Traveling abroad this fall feels like an indirect political statement. No matter where I end up — be it a bustling train in London or a quaint pub in Budapest — the first thing I am asked is, “what are you going to do if Trump wins?” It’s a fair question, but one that I don’t believe should necessarily define my identity as an American abroad. From an outsider’s perspective, the 2016 election cycle probably looks more like a never-ending Saturday Night Live sketch than a serious political endeavor. However, I’m not sure this is an event that should be made into a joke — this could be one of the most important presidential elections of our recent history.

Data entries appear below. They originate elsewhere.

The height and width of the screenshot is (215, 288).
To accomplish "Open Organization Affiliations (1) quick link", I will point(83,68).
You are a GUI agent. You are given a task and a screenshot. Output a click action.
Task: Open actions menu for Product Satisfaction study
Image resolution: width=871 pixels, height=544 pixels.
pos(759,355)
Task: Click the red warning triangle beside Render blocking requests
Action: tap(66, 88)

Like so many of my classmates currently studying abroad, this is the first presidential election during which I am eligible to vote. In this year in particular, being an informed voter is crucial. I am not one to take this responsibility lightly, especially when the choice is between electing a trailblazing, eloquent politician with years of experience or a questionable businessman who spews hatred the same way a broken fire hydrant sprays a city block with water. Maintaining a keen sense of political awareness is a lofty request of students, as our time and minds are so often preoccupied. Being a student abroad makes the weight of this social pressure to be informed feel even heavier than usual.

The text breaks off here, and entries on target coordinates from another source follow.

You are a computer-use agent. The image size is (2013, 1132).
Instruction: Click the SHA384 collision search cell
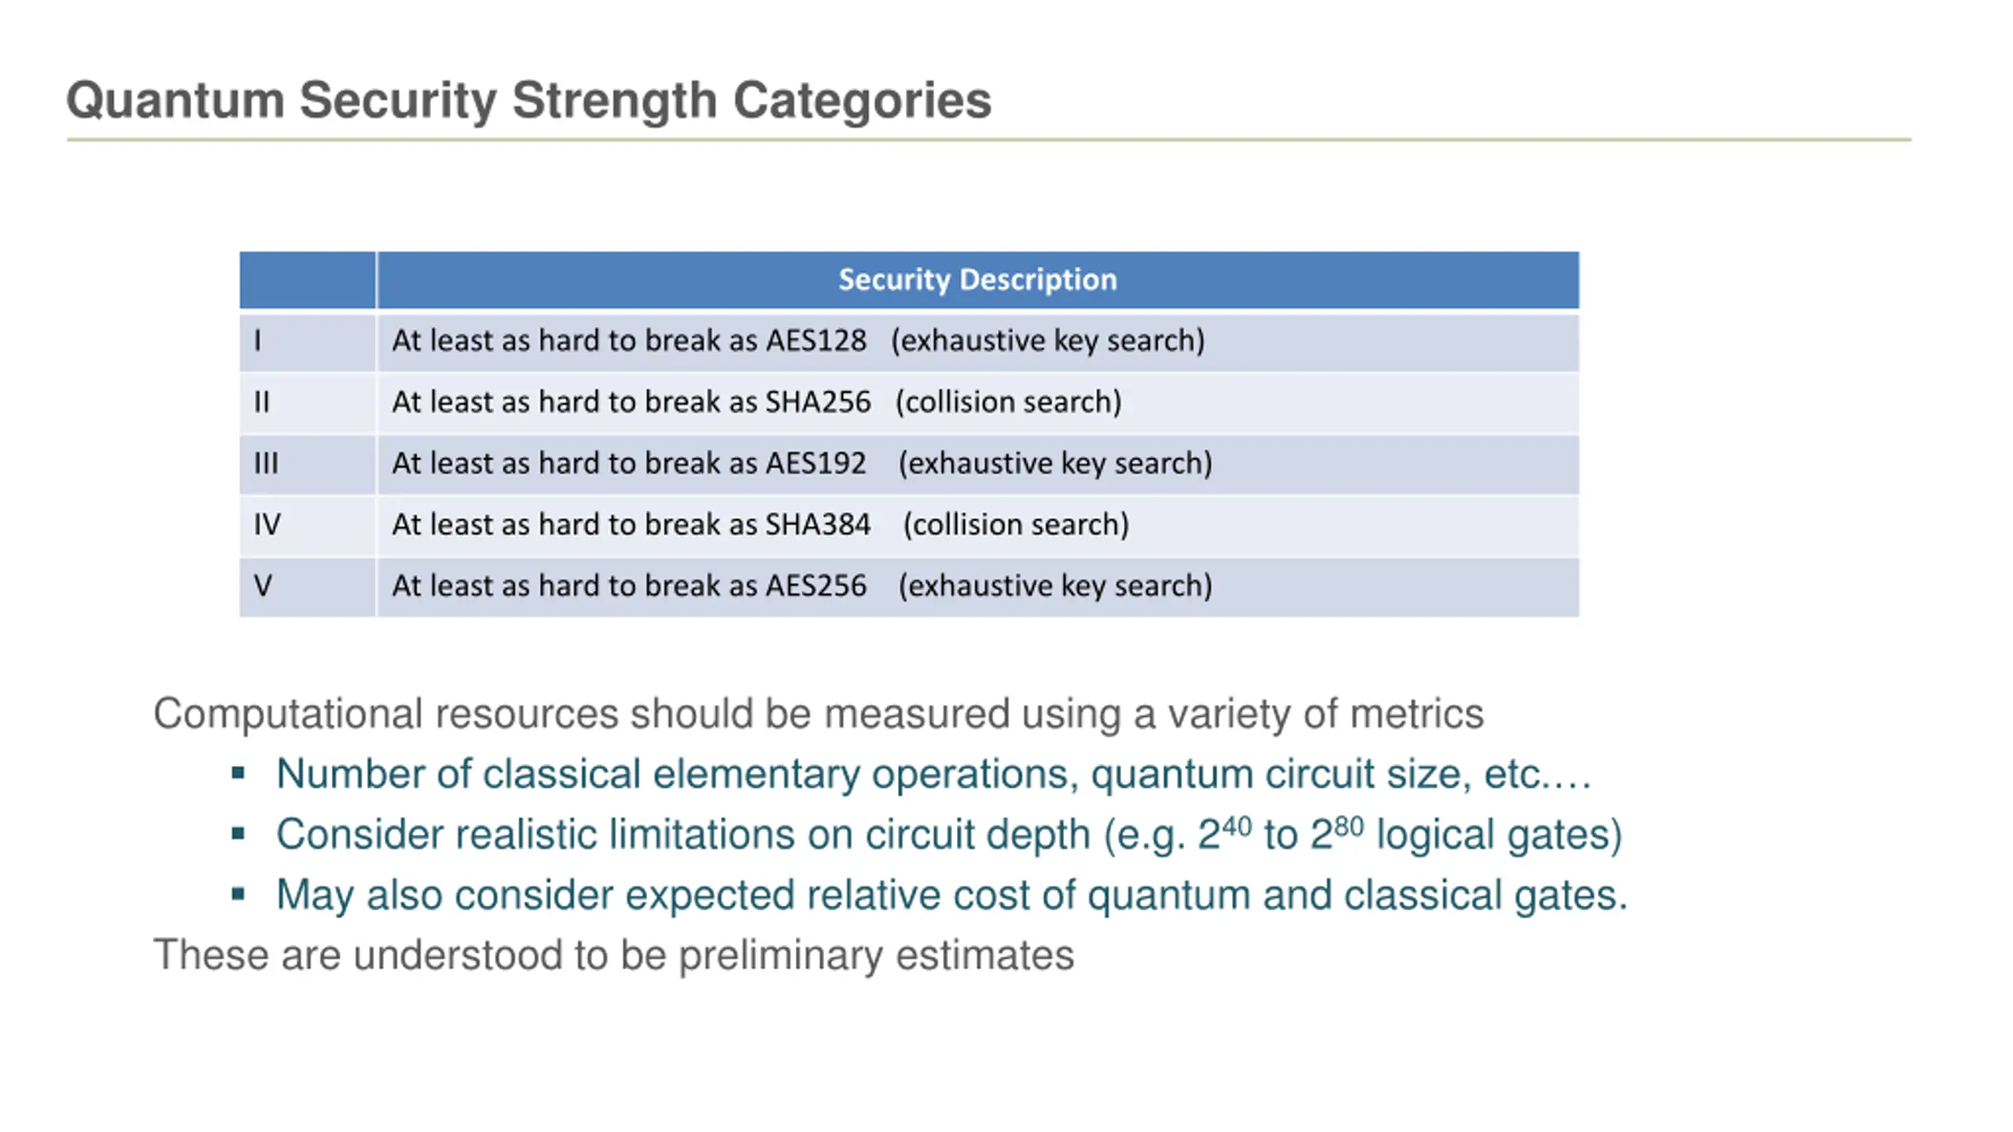[x=977, y=526]
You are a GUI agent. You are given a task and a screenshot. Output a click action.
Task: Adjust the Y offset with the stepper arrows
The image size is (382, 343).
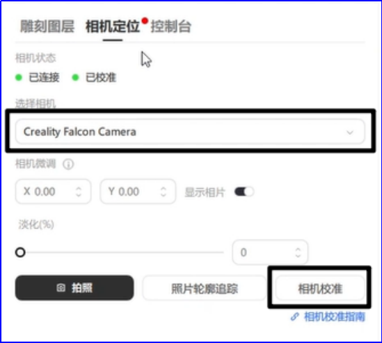click(x=164, y=192)
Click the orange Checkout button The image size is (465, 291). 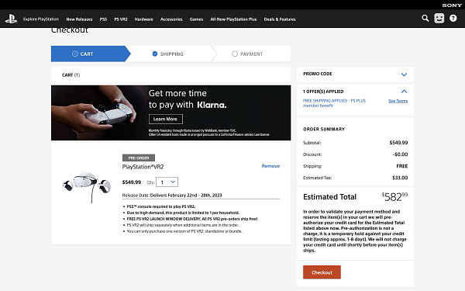coord(322,272)
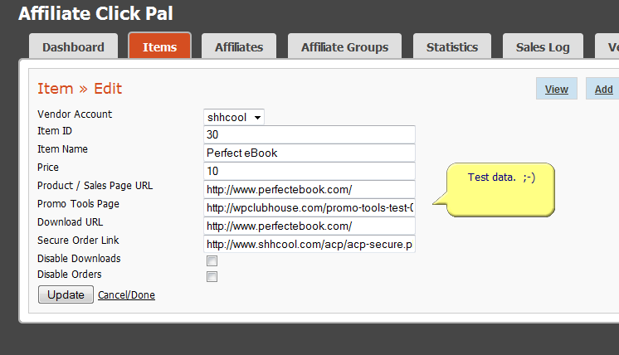
Task: Click the Add button
Action: click(603, 90)
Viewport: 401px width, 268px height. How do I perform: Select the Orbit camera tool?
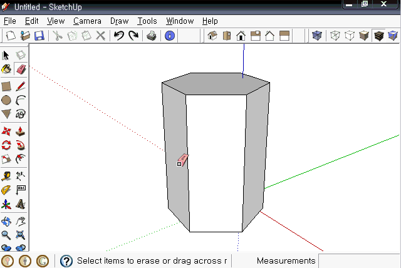[6, 222]
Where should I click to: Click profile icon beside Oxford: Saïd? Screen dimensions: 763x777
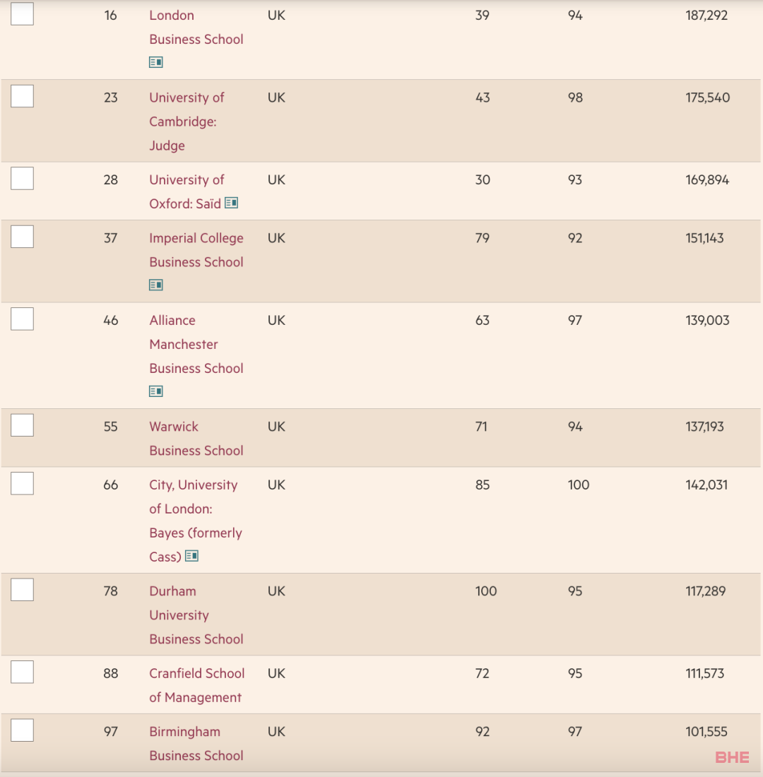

It’s difficult to stay on top of the election cycle from a Twitter feed that runs five hours ahead and a television that doesn’t stream American cable news channels. The media climate in the United Kingdom was jarring at first, simply because it was so much more calm than what we are all used to seeing in the States. News programs in London, from what I’ve seen in my two months here, are far less in-your-face about the stories they present. There is no 24-hour network covering breaking stories and counting down to the next big campaign stump speech, at least not on the tiny TV in my flat. I don’t have access to the same streaming services I typically use at home, so I can’t stay updated on shows like “Last Week Tonight” or the “Daily Show.” My day is halfway over by the time The Skimm pops up in my email inbox, making me realize the newsletter is arguably less fun to read anywhere other than in your bed as soon as you wake up in the morning. Apart from coming across the occasional YouTube clip from a late night show or scrolling through a shared article on Facebook, I often have to go out of my way to find informative coverage on major issues. I’m still deciding whether or not this is a blessing or a curse; the break from constant political jargon is a relief, but at the same time, being cut off from information specific to the US at such a heightened time is slightly nerve-wracking.

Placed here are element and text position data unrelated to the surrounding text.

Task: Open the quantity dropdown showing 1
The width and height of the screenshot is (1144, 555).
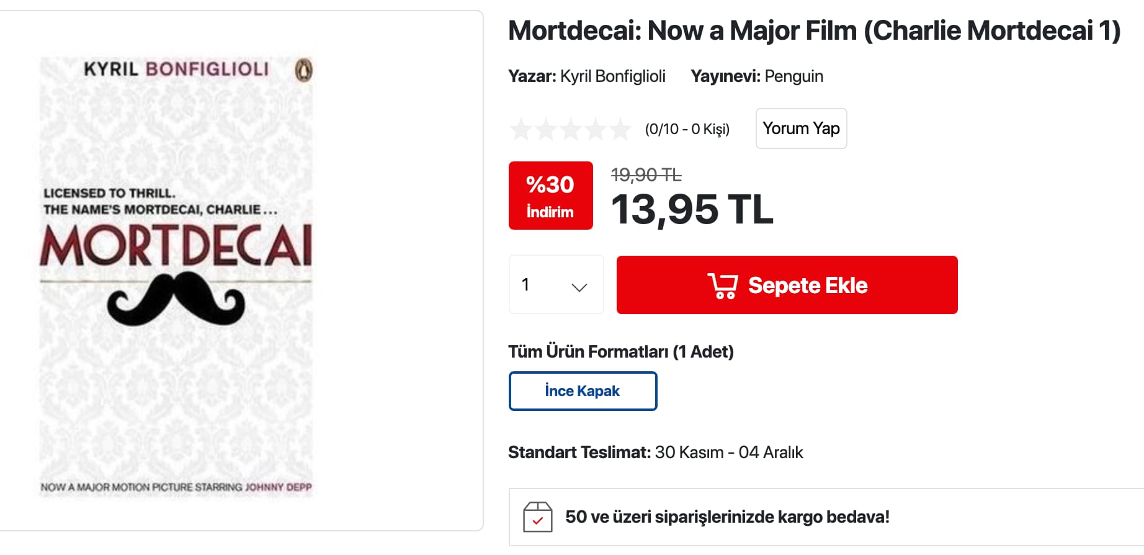Action: [x=556, y=285]
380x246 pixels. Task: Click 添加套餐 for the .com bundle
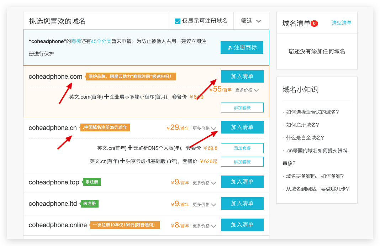point(242,108)
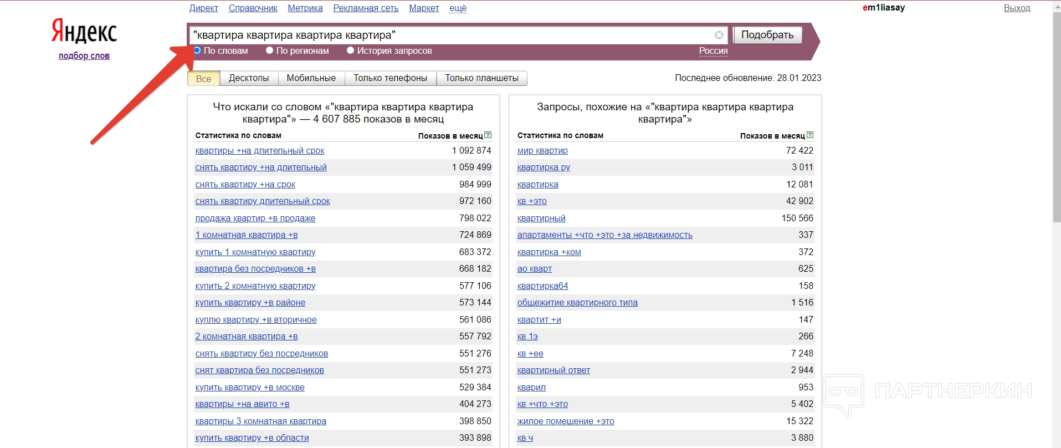Image resolution: width=1061 pixels, height=448 pixels.
Task: Select the "По регионам" radio option
Action: pos(270,50)
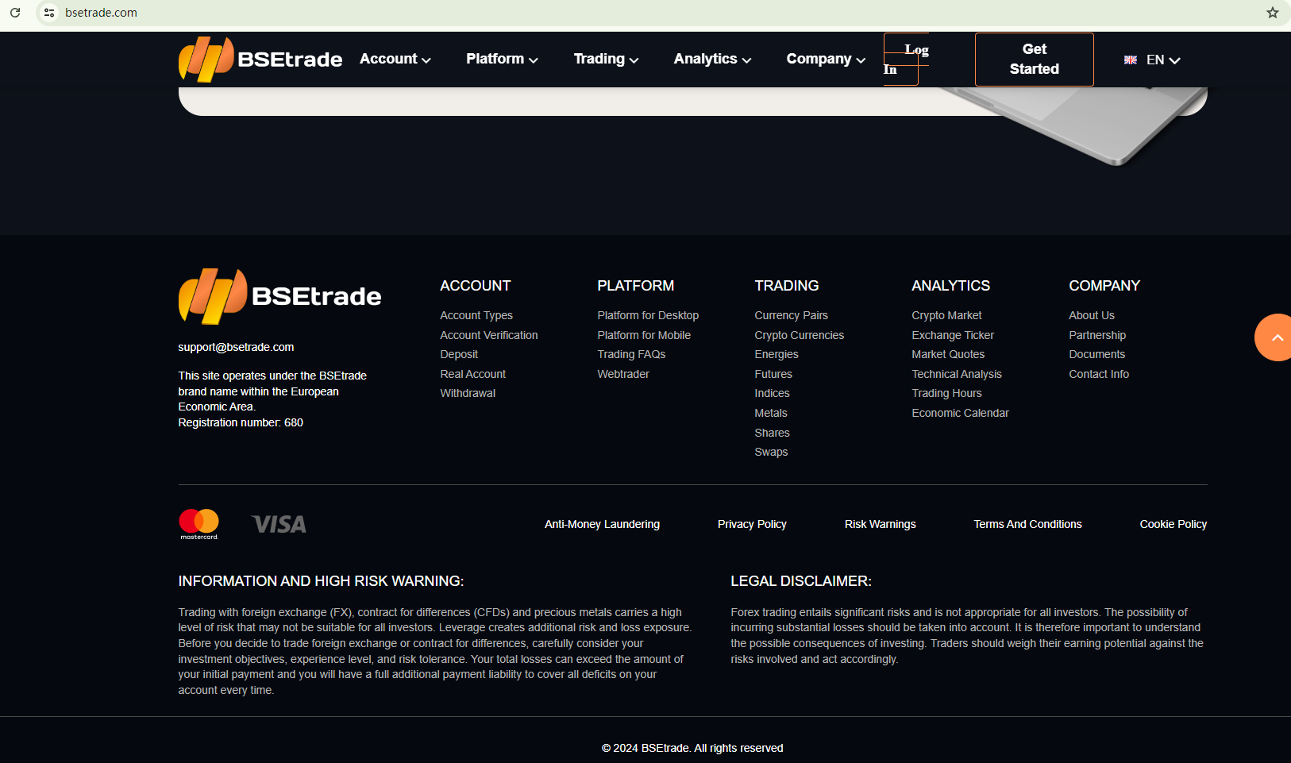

Being across the Atlantic on Election Day will be a strange feeling. I am involved in the process, yet simultaneously, so removed from it. In fact, I probably won’t even be awake when the results are finalized. Even though I witness the election from such a distanced perspective, its significance is not diminished to me whatsoever. I know exactly how important it is that we use our right to vote. I know that my vote counts for something, no matter what people say about the election being rigged (because it is factually proven to not be so). Sending my absentee ballot back home to Connecticut was an exciting moment in my brief political life. Even though I spent four pounds on an envelope and a priority mail stamp, I knew it was worth it because it meant my voice would be heard.
Sure, our system isn’t perfect, and sure, our candidates aren’t perfect either. But as one of my friends in high school said, you can’t complain about the results if you don’t participate in the election. That piece of advice could go a long way in post-Brexit England, where the voters who only took the time to Google ‘what is the EU’ after the polls had closed are now realizing the weight of their decisions. There are a lot of ways America could do better by its voters, but I’m proud to be able to vote in this milestone of an election, even if it’s from an ocean away.